(Beginning of Data to process)

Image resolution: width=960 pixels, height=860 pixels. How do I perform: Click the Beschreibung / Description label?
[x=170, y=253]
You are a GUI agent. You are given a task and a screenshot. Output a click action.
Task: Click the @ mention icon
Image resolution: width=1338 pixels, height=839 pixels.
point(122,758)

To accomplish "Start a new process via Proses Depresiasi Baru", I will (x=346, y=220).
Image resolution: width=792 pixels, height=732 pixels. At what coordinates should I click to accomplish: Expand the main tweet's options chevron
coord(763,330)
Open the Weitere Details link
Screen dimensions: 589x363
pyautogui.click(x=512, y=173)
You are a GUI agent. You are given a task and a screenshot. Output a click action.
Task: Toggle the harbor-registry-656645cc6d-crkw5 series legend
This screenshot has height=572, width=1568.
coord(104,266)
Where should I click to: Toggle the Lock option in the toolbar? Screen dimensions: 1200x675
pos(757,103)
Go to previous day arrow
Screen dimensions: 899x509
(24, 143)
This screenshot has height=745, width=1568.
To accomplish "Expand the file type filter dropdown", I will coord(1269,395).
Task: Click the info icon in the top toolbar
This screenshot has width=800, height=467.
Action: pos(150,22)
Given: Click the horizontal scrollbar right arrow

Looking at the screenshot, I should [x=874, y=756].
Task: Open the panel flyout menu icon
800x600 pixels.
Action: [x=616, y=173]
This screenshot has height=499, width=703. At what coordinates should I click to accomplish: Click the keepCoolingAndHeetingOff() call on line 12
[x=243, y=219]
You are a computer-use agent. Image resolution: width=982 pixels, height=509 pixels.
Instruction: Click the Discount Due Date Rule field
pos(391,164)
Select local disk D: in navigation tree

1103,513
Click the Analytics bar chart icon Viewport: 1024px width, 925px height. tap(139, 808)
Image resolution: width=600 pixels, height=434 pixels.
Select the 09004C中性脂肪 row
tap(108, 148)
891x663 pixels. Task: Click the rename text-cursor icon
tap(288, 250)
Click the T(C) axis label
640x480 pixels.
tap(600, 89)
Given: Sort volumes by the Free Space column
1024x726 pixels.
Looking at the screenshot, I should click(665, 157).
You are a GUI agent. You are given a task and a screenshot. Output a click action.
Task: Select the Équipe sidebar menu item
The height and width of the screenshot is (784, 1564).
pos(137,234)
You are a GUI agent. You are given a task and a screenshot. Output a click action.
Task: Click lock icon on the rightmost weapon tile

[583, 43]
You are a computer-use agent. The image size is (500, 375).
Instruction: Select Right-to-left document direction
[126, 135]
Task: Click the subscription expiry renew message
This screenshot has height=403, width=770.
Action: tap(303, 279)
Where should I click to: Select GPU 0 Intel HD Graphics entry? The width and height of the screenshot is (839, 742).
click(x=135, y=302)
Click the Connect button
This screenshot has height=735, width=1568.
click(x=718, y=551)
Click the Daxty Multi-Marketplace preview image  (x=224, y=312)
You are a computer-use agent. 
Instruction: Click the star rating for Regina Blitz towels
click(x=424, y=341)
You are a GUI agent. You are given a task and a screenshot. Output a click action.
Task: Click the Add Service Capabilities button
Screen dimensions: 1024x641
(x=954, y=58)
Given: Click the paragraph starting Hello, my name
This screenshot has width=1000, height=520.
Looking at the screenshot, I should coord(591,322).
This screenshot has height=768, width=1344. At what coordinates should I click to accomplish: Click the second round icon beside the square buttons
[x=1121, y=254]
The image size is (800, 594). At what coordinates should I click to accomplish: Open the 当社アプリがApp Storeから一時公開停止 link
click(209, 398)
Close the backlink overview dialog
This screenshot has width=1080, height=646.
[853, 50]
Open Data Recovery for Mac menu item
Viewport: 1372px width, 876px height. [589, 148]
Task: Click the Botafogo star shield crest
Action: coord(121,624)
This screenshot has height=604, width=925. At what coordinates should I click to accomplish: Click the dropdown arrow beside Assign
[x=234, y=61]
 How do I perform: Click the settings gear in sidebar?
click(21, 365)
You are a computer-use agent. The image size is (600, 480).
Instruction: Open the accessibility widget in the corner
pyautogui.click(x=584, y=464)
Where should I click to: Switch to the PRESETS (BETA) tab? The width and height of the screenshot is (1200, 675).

(End of Data to process)

● What is expected:
Give back the records above, character for character.

● Response below:
Image resolution: width=960 pixels, height=860 pixels. How do I perform: Click the Beschreibung / Description label?
[x=170, y=253]
You are a GUI agent. You are given a task and a screenshot. Output a click action.
Task: Click the @ mention icon
Image resolution: width=1338 pixels, height=839 pixels.
point(122,758)

To accomplish "Start a new process via Proses Depresiasi Baru", I will (x=346, y=220).
Image resolution: width=792 pixels, height=732 pixels. At what coordinates should I click to accomplish: Expand the main tweet's options chevron
coord(763,330)
Open the Weitere Details link
Screen dimensions: 589x363
pyautogui.click(x=512, y=173)
You are a GUI agent. You are given a task and a screenshot. Output a click action.
Task: Toggle the harbor-registry-656645cc6d-crkw5 series legend
This screenshot has height=572, width=1568.
coord(104,266)
Where should I click to: Toggle the Lock option in the toolbar? Screen dimensions: 1200x675
pos(757,103)
Go to previous day arrow
Screen dimensions: 899x509
(24, 143)
This screenshot has height=745, width=1568.
To accomplish "Expand the file type filter dropdown", I will coord(1269,395).
Task: Click the info icon in the top toolbar
This screenshot has width=800, height=467.
Action: pos(150,22)
Given: Click the horizontal scrollbar right arrow

Looking at the screenshot, I should [x=874, y=756].
Task: Open the panel flyout menu icon
800x600 pixels.
Action: [x=616, y=173]
This screenshot has height=499, width=703. At what coordinates should I click to accomplish: Click the keepCoolingAndHeetingOff() call on line 12
[x=243, y=219]
You are a computer-use agent. Image resolution: width=982 pixels, height=509 pixels.
Instruction: Click the Discount Due Date Rule field
pos(391,164)
Select local disk D: in navigation tree

1103,513
Click the Analytics bar chart icon Viewport: 1024px width, 925px height. tap(139, 808)
Image resolution: width=600 pixels, height=434 pixels.
Select the 09004C中性脂肪 row
tap(108, 148)
891x663 pixels. Task: Click the rename text-cursor icon
tap(288, 250)
Click the T(C) axis label
640x480 pixels.
tap(600, 89)
Given: Sort volumes by the Free Space column
1024x726 pixels.
Looking at the screenshot, I should click(665, 157).
You are a GUI agent. You are given a task and a screenshot. Output a click action.
Task: Select the Équipe sidebar menu item
The height and width of the screenshot is (784, 1564).
pos(137,234)
You are a GUI agent. You are given a task and a screenshot. Output a click action.
Task: Click lock icon on the rightmost weapon tile

[583, 43]
You are a computer-use agent. The image size is (500, 375).
Instruction: Select Right-to-left document direction
[126, 135]
Task: Click the subscription expiry renew message
This screenshot has height=403, width=770.
Action: tap(303, 279)
Where should I click to: Select GPU 0 Intel HD Graphics entry? The width and height of the screenshot is (839, 742).
click(x=135, y=302)
Click the Connect button
This screenshot has height=735, width=1568.
click(x=718, y=551)
Click the Daxty Multi-Marketplace preview image  (x=224, y=312)
You are a computer-use agent. 
Instruction: Click the star rating for Regina Blitz towels
click(x=424, y=341)
You are a GUI agent. You are given a task and a screenshot. Output a click action.
Task: Click the Add Service Capabilities button
Screen dimensions: 1024x641
(x=954, y=58)
Given: Click the paragraph starting Hello, my name
This screenshot has width=1000, height=520.
Looking at the screenshot, I should coord(591,322).
This screenshot has height=768, width=1344. At what coordinates should I click to accomplish: Click the second round icon beside the square buttons
[x=1121, y=254]
The image size is (800, 594). At what coordinates should I click to accomplish: Open the 当社アプリがApp Storeから一時公開停止 link
click(209, 398)
Close the backlink overview dialog
This screenshot has width=1080, height=646.
[853, 50]
Open Data Recovery for Mac menu item
Viewport: 1372px width, 876px height. [589, 148]
Task: Click the Botafogo star shield crest
Action: coord(121,624)
This screenshot has height=604, width=925. At what coordinates should I click to accomplish: Click the dropdown arrow beside Assign
[x=234, y=61]
 How do I perform: Click the settings gear in sidebar?
click(21, 365)
You are a computer-use agent. The image size is (600, 480).
Instruction: Open the accessibility widget in the corner
pyautogui.click(x=584, y=464)
Where should I click to: Switch to the PRESETS (BETA) tab? The width and height of the screenshot is (1200, 675).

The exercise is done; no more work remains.